The term populare is often used in the chronicles. Indeed, at a certain point, much of Spain—prominently Castile—had been won by popular militias who established fortified villages organized through the direct-democracy of open councils. This political structure was detailed in the 13th century by King Alfonso X in one of the most sophisticated medieval works of legal thought, the Partidas (interestingly, Hernán Cortés would invoke this provision in Castilian law to justify his founding of Veracruz and entry into Mesoamerica, despite the governor of Cuba’s opposition).
The Repoblamiento was largely carried out through the issuance of cartas pueblas by kings and lords, as well as ecclesial authorities. These were documents that guaranteed certain rights to specific groups of people in return for their settling in specific areas (including the no-man’s land that had formed between the Christian north and Muslim south). Feudalism was thus excluded, and free communities loyal to the crown under whose auspices they had been mobilized were established.

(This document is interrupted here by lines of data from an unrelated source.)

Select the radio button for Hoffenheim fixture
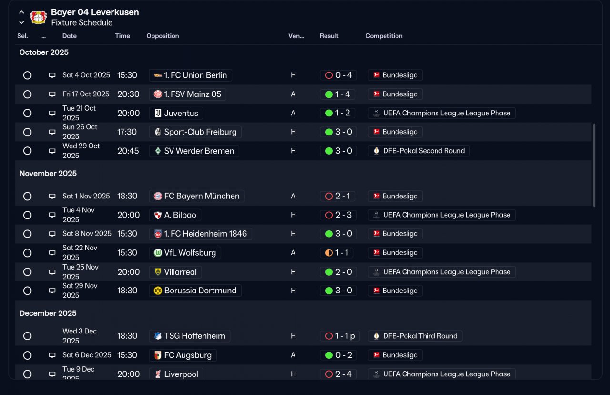pyautogui.click(x=27, y=336)
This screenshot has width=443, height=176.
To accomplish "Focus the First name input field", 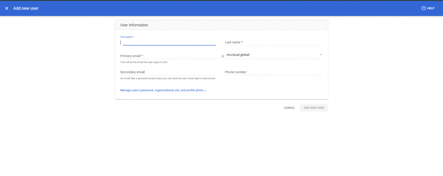I will (169, 42).
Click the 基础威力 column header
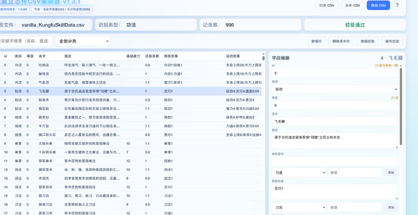This screenshot has height=215, width=418. (133, 56)
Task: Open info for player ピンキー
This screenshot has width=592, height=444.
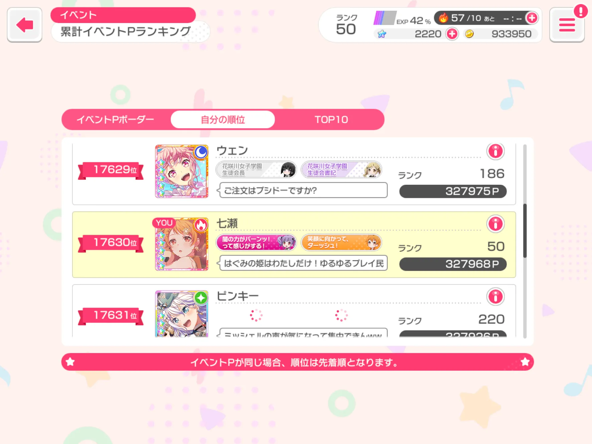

The emphasis on the autogestion (“self-management”) of the municipio (“municipality”) in Spanish political thought, therefore, constitutes a medieval inheritance, down to the anarcho-syndicalists of the Spanish civil war or VOX spokesman Jorge Buxade’s reference to the importance of municipal, local communities as centers of resistance against globalist monoculture in his recent speech at CPAC in Budapest.
Reflections, Lessons
The Reconquista represents a conscious, multi-generational project. It attests to the ability of the human collective to determine its identity in the face of contrary forces, and to do so without strict political unity, but on the basis of a shared ideal. It is also evidence that history is not all “on the surface”—there are subterranean streams whose waters run underground for long stretches before emerging once more. The past has not passed. The past to which we pledge ourselves can lie ahead.